Azure Synapse Analytics reached general availability in December 2020. It combines a dedicated SQL pool (formerly SQL Data Warehouse), Apache Spark, and serverless SQL query over data lake storage in a single workspace.
The unified workspace
Azure Synapse Studio provides a single development environment for SQL analytics, Spark (PySpark, Scala, .NET Spark), pipelines (similar to Azure Data Factory), and Power BI integration. The workspace model collapses what was previously multiple separate Azure services (SQL DW, HDInsight, Data Factory, Azure Machine Learning) into a single integrated product.
Serverless SQL for ad-hoc analytics
The serverless SQL pool allows T-SQL queries against data in Azure Data Lake Storage without provisioning a SQL server. The query engine reads Parquet and CSV files from ADLS and executes SQL queries with no pre-loading. For exploratory analytics and reporting on data lake data, serverless SQL provides a familiar SQL interface with pay-per-query pricing and no cluster management.

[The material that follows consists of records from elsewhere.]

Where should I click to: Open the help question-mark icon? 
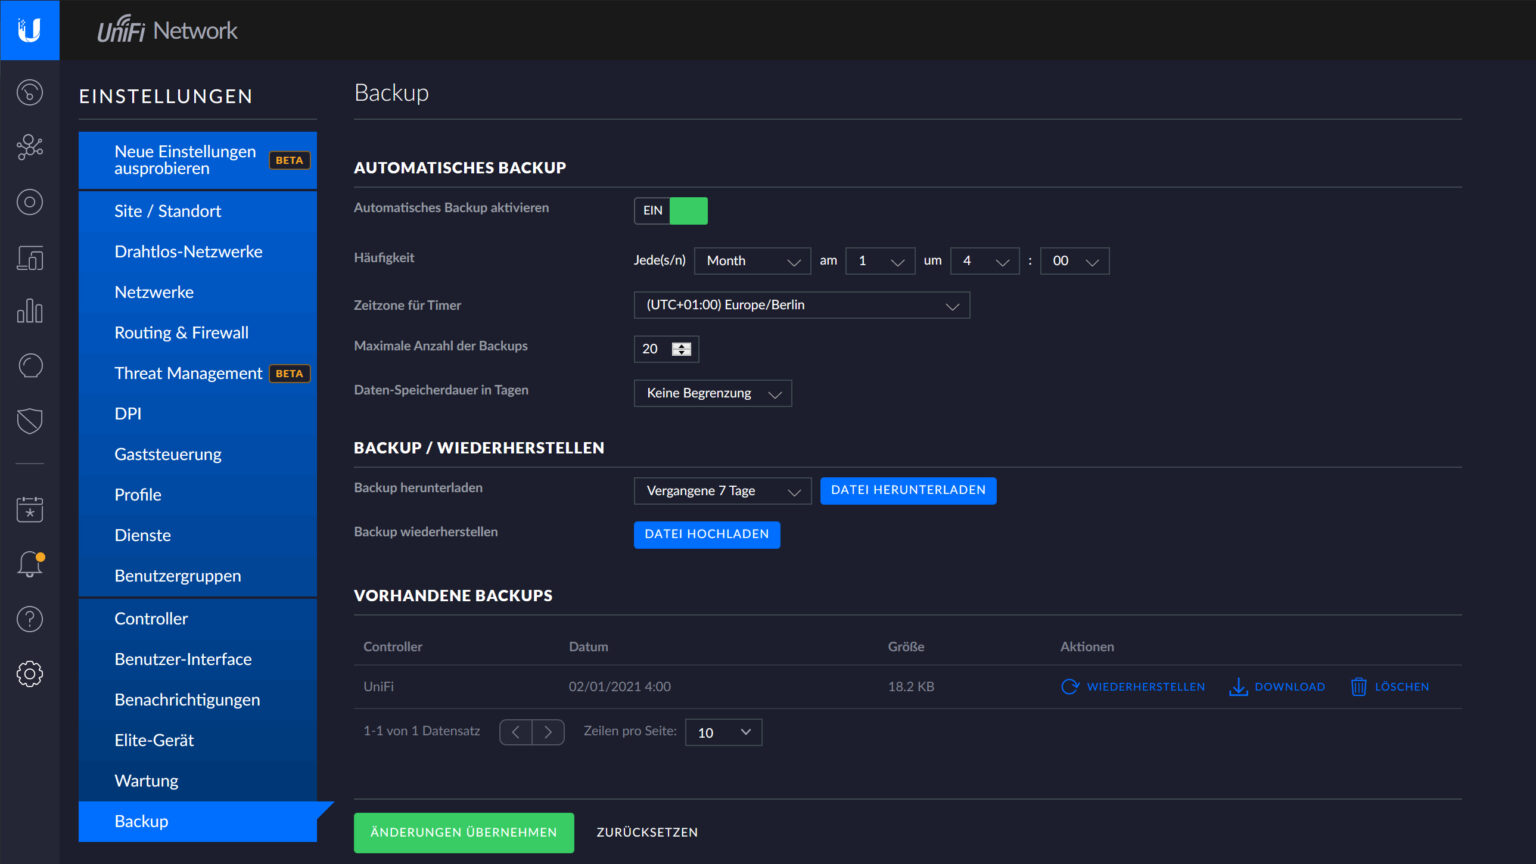[x=30, y=618]
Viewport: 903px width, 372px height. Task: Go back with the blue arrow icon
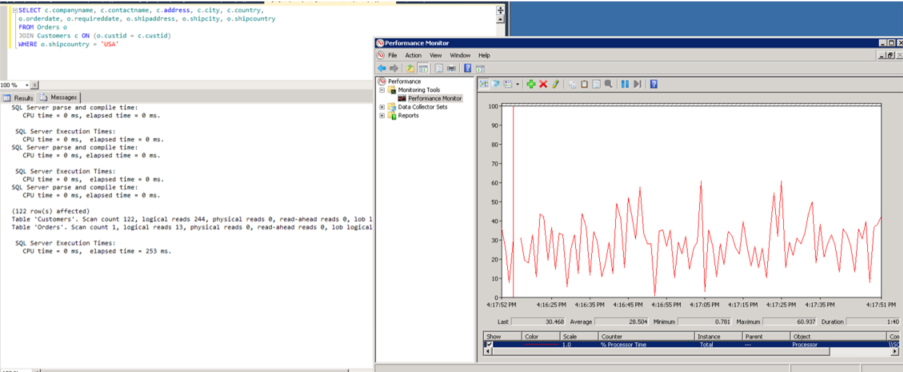pyautogui.click(x=382, y=68)
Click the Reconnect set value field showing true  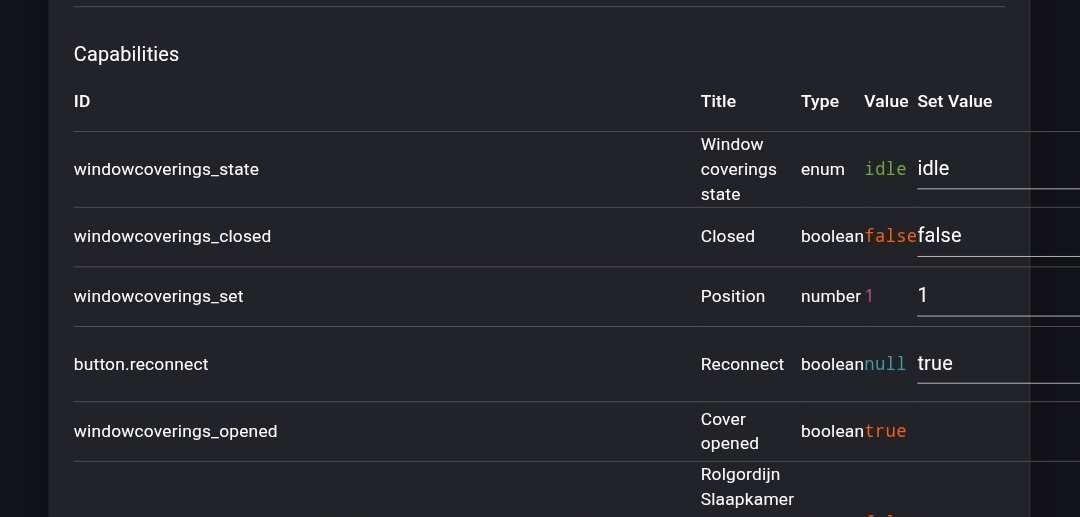pos(999,364)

Dedicated SQL pool for high-concurrency workloads
The dedicated SQL pool (formerly SQL Data Warehouse) uses massively parallel processing across many compute nodes for high-concurrency analytical queries on large datasets. The 60-distribution architecture distributes data and queries across nodes. Choosing the right distribution key (the column used to hash-distribute data across nodes) is the primary performance tuning decision for dedicated SQL pools.
The Spark integration
Spark notebooks in Synapse share the same metadata service as the SQL pools, tables registered in Spark are queryable from serverless SQL and vice versa. Spark is appropriate for large-scale data transformation, ML model training, and streaming analytics. Synapse Spark uses Azure Databricks' optimised Spark runtime (Delta Lake-compatible) and auto-scales the cluster based on job requirements.